Xenobot juga mampu melakukan replikasi diri secara kinematik, yang berarti mereka dapat mereplikasi struktur dan fungsi mereka secara fisik tanpa tumbuh. Hal ini berbeda dari proses replikasi yang lebih umum yang melibatkan pertumbuhan di dalam atau pada tubuh organisme.
Para peneliti juga menemukan bahwa sel paru-paru manusia yang soliter dapat menyusun diri menjadi organisme multiseluler mini yang dapat bergerak. Antrobot ini berperilaku dan terstruktur dengan cara baru. Mereka tidak hanya mampu menavigasi lingkungan sekitar, tetapi juga memperbaiki diri sendiri dan sel neuron yang terluka yang berada di dekatnya.
Secara keseluruhan, temuan-temuan ini menunjukkan plastisitas inheren sistem seluler dan menantang gagasan bahwa sel dan organisme hanya dapat berevolusi dengan cara yang telah ditentukan sebelumnya. Keadaan ketiga menunjukkan bahwa kematian organisme dapat memainkan peran penting dalam bagaimana kehidupan berubah seiring waktu.
Kondisi postmortem
Beberapa faktor memengaruhi apakah sel dan jaringan tertentu dapat bertahan hidup dan berfungsi setelah suatu organisme mati. Faktor-faktor tersebut meliputi kondisi lingkungan, aktivitas metabolisme, dan teknik pengawetan.
Berbagai jenis sel memiliki waktu bertahan hidup yang berbeda-beda. Misalnya, pada manusia, sel darah putih mati antara 60 dan 86 jam setelah kematian organisme. Pada tikus, sel otot rangka dapat tumbuh kembali setelah 14 hari pascakematian, sementara sel fibroblas dari domba dan kambing dapat dikultur hingga sekitar satu bulan pascakematian.
Aktivitas metabolisme berperan penting dalam menentukan apakah sel dapat terus bertahan hidup dan berfungsi. Sel aktif yang memerlukan pasokan energi yang terus-menerus dan cukup besar untuk mempertahankan fungsinya lebih sulit dikulturkan daripada sel dengan kebutuhan energi yang lebih rendah. Teknik pengawetan seperti kriopreservasi dapat memungkinkan sampel jaringan seperti sumsum tulang berfungsi sama seperti sumber donor hidup.
Mekanisme bertahan hidup yang melekat juga memainkan peran kunci dalam menentukan apakah sel dan jaringan dapat bertahan hidup. Misalnya, para peneliti telah mengamati peningkatan signifikan dalam aktivitas gen yang berhubungan dengan stres dan gen yang berhubungan dengan kekebalan tubuh setelah kematian organisme, yang kemungkinan besar merupakan kompensasi atas hilangnya homeostasis. Selain itu, faktor-faktor seperti trauma, infeksi, dan waktu yang telah berlalu sejak kematian secara signifikan memengaruhi kelangsungan hidup jaringan dan sel.
Faktor-faktor seperti usia, kesehatan, jenis kelamin, dan jenis spesies selanjutnya membentuk lanskap postmortem. Hal ini terlihat dalam tantangan dalam membudidayakan dan mencangkok sel-sel islet yang aktif secara metabolik, yang memproduksi insulin di pankreas, dari donor ke penerima. Para peneliti percaya bahwa proses autoimun, biaya energi yang tinggi, dan degradasi mekanisme perlindungan dapat menjadi alasan di balik banyaknya kegagalan transplantasi islet.

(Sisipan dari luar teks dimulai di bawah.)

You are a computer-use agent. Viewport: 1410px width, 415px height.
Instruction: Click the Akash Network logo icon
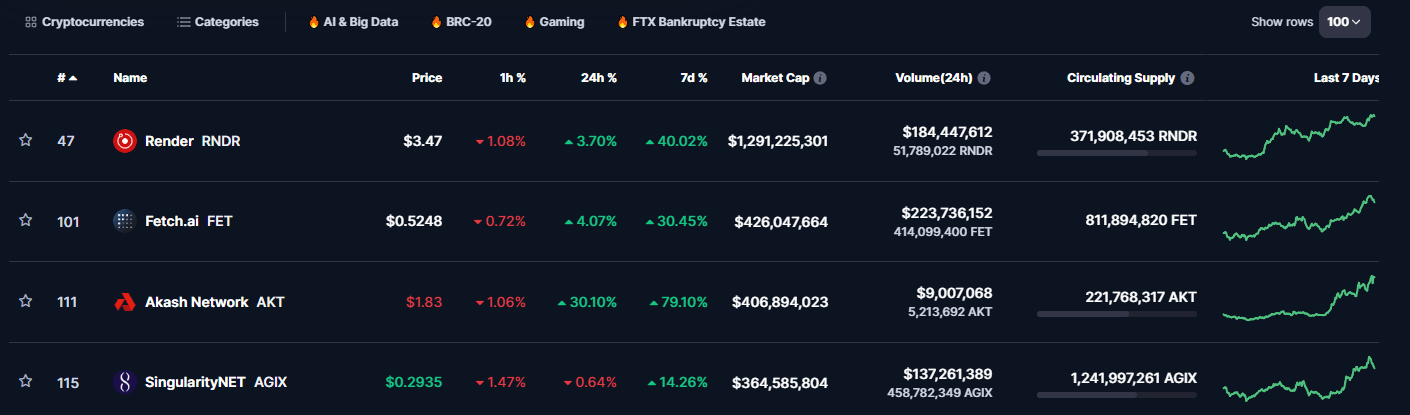coord(125,302)
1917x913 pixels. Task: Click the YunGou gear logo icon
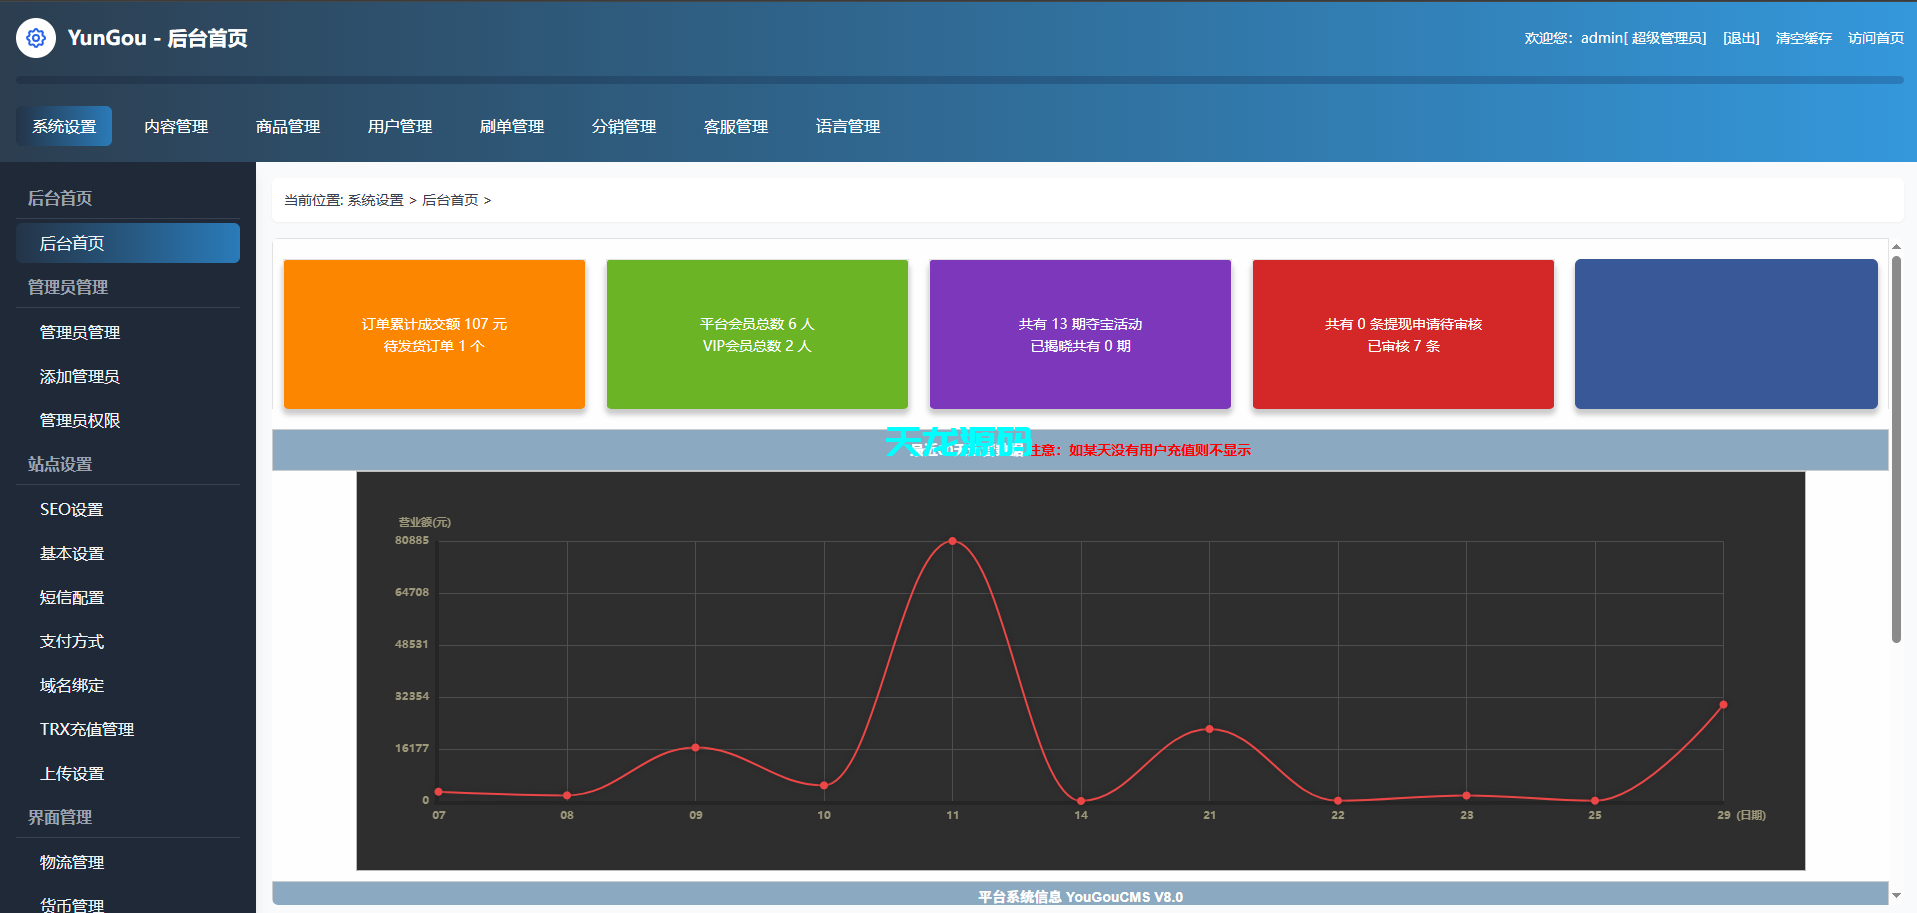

Bagaimana interaksi variabel-variabel ini memungkinkan sel-sel tertentu untuk terus berfungsi setelah suatu organisme mati masih belum jelas. Salah satu hipotesisnya adalah bahwa saluran dan pompa khusus yang tertanam di membran luar sel berfungsi sebagai sirkuit listrik yang rumit. Saluran dan pompa ini menghasilkan sinyal listrik yang memungkinkan sel untuk berkomunikasi satu sama lain dan menjalankan fungsi-fungsi tertentu seperti pertumbuhan dan pergerakan, yang membentuk struktur organisme yang mereka bentuk.
Sejauh mana berbagai jenis sel dapat mengalami transformasi setelah kematian juga tidak pasti. Penelitian sebelumnya telah menemukan bahwa gen-gen tertentu yang terlibat dalam stres, kekebalan, dan regulasi epigenetik diaktifkan setelah kematian pada tikus, ikan zebra, dan manusia, yang menunjukkan potensi transformasi yang luas di antara berbagai jenis sel.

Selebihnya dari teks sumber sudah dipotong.